PROBLEM DESCRIPTION: Exactly as written, reproduce all of the entries.

☆ ☆ ☆

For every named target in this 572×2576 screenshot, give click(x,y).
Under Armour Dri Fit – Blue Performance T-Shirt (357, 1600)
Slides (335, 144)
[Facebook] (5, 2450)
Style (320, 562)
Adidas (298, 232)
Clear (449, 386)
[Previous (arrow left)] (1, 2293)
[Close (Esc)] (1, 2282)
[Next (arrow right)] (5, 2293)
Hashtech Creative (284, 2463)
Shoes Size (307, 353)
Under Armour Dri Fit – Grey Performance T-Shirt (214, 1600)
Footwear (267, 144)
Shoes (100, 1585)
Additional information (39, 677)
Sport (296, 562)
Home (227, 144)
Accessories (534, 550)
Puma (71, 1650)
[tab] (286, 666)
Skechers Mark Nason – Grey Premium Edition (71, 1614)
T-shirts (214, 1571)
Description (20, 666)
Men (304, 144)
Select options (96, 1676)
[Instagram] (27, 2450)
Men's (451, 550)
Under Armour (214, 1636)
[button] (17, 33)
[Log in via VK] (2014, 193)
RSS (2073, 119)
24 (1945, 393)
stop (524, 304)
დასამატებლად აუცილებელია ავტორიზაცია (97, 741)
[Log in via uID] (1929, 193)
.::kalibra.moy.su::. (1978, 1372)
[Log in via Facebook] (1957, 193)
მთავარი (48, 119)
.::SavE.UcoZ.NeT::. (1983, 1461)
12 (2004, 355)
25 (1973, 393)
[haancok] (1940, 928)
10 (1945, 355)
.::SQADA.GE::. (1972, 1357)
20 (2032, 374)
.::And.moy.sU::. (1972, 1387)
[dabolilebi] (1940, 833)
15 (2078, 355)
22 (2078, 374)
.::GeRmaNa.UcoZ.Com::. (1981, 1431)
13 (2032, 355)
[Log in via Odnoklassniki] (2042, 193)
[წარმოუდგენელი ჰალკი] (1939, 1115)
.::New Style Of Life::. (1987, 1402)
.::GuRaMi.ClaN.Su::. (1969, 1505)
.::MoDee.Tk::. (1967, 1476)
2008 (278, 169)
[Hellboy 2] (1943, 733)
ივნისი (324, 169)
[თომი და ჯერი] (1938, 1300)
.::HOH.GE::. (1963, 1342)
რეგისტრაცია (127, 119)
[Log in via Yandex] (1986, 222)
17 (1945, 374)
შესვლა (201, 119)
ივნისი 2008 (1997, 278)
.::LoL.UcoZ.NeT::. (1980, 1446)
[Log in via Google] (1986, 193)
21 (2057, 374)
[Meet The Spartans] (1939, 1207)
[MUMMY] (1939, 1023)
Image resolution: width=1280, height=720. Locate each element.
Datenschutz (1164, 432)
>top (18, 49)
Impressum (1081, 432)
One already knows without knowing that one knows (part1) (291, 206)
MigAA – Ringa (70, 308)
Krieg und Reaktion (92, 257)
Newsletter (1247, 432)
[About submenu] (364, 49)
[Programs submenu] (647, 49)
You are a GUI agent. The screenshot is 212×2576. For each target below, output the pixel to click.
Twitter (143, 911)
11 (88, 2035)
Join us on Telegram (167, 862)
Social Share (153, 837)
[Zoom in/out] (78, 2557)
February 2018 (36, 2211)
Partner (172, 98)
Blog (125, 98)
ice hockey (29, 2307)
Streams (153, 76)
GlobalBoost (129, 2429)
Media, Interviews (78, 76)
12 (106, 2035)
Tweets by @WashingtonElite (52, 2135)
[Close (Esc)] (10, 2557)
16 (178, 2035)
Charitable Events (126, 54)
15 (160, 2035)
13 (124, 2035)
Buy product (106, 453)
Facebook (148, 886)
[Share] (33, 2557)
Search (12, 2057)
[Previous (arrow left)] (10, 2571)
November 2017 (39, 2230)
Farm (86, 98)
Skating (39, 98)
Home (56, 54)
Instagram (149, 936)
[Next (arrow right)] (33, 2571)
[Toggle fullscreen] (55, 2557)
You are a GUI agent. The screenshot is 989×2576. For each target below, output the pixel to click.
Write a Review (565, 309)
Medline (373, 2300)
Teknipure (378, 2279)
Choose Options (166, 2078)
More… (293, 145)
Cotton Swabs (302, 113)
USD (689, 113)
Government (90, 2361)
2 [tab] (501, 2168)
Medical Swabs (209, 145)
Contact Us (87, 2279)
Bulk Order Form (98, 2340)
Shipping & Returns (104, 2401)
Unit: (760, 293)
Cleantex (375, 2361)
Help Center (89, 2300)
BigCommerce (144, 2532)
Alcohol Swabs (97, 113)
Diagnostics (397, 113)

☆ ☆ ☆

ANSWER TO THE EXERCISE:
For every named target in this 572×2576 screenshot, give click(x,y).
Under Armour Dri Fit – Blue Performance T-Shirt (357, 1600)
Slides (335, 144)
[Facebook] (5, 2450)
Style (320, 562)
Adidas (298, 232)
Clear (449, 386)
[Previous (arrow left)] (1, 2293)
[Close (Esc)] (1, 2282)
[Next (arrow right)] (5, 2293)
Hashtech Creative (284, 2463)
Shoes Size (307, 353)
Under Armour Dri Fit – Grey Performance T-Shirt (214, 1600)
Footwear (267, 144)
Shoes (100, 1585)
Additional information (39, 677)
Sport (296, 562)
Home (227, 144)
Accessories (534, 550)
Puma (71, 1650)
[tab] (286, 666)
Skechers Mark Nason – Grey Premium Edition (71, 1614)
T-shirts (214, 1571)
Description (20, 666)
Men (304, 144)
Select options (96, 1676)
[Instagram] (27, 2450)
Men's (451, 550)
Under Armour (214, 1636)
[button] (17, 33)
[Log in via VK] (2014, 193)
RSS (2073, 119)
24 (1945, 393)
stop (524, 304)
დასამატებლად აუცილებელია ავტორიზაცია (97, 741)
[Log in via uID] (1929, 193)
.::kalibra.moy.su::. (1978, 1372)
[Log in via Facebook] (1957, 193)
მთავარი (48, 119)
.::SavE.UcoZ.NeT::. (1983, 1461)
12 (2004, 355)
25 (1973, 393)
[haancok] (1940, 928)
10 (1945, 355)
.::SQADA.GE::. (1972, 1357)
20 (2032, 374)
.::And.moy.sU::. (1972, 1387)
[dabolilebi] (1940, 833)
15 (2078, 355)
22 (2078, 374)
.::GeRmaNa.UcoZ.Com::. (1981, 1431)
13 (2032, 355)
[Log in via Odnoklassniki] (2042, 193)
[წარმოუდგენელი ჰალკი] (1939, 1115)
.::New Style Of Life::. (1987, 1402)
.::GuRaMi.ClaN.Su::. (1969, 1505)
.::MoDee.Tk::. (1967, 1476)
2008 (278, 169)
[Hellboy 2] (1943, 733)
ივნისი (324, 169)
[თომი და ჯერი] (1938, 1300)
.::HOH.GE::. (1963, 1342)
რეგისტრაცია (127, 119)
[Log in via Yandex] (1986, 222)
17 (1945, 374)
შესვლა (201, 119)
ივნისი 2008 (1997, 278)
.::LoL.UcoZ.NeT::. (1980, 1446)
[Log in via Google] (1986, 193)
21 (2057, 374)
[Meet The Spartans] (1939, 1207)
[MUMMY] (1939, 1023)
Image resolution: width=1280, height=720. Locate each element.
Datenschutz (1164, 432)
>top (18, 49)
Impressum (1081, 432)
One already knows without knowing that one knows (part1) (291, 206)
MigAA – Ringa (70, 308)
Krieg und Reaktion (92, 257)
Newsletter (1247, 432)
[About submenu] (364, 49)
[Programs submenu] (647, 49)
You are a GUI agent. The screenshot is 212×2576. For each target below, output the pixel to click.
Twitter (143, 911)
11 (88, 2035)
Join us on Telegram (167, 862)
Social Share (153, 837)
[Zoom in/out] (78, 2557)
February 2018 (36, 2211)
Partner (172, 98)
Blog (125, 98)
ice hockey (29, 2307)
Streams (153, 76)
GlobalBoost (129, 2429)
Media, Interviews (78, 76)
12 (106, 2035)
Tweets by @WashingtonElite (52, 2135)
[Close (Esc)] (10, 2557)
16 (178, 2035)
Charitable Events (126, 54)
15 (160, 2035)
13 (124, 2035)
Buy product (106, 453)
Facebook (148, 886)
[Share] (33, 2557)
Search (12, 2057)
[Previous (arrow left)] (10, 2571)
November 2017 (39, 2230)
Farm (86, 98)
Skating (39, 98)
Home (56, 54)
Instagram (149, 936)
[Next (arrow right)] (33, 2571)
[Toggle fullscreen] (55, 2557)
You are a GUI agent. The screenshot is 989×2576. For each target below, output the pixel to click.
Write a Review (565, 309)
Medline (373, 2300)
Teknipure (378, 2279)
Choose Options (166, 2078)
More… (293, 145)
Cotton Swabs (302, 113)
USD (689, 113)
Government (90, 2361)
2 [tab] (501, 2168)
Medical Swabs (209, 145)
Contact Us (87, 2279)
Bulk Order Form (98, 2340)
Shipping & Returns (104, 2401)
Unit: (760, 293)
Cleantex (375, 2361)
Help Center (89, 2300)
BigCommerce (144, 2532)
Alcohol Swabs (97, 113)
Diagnostics (397, 113)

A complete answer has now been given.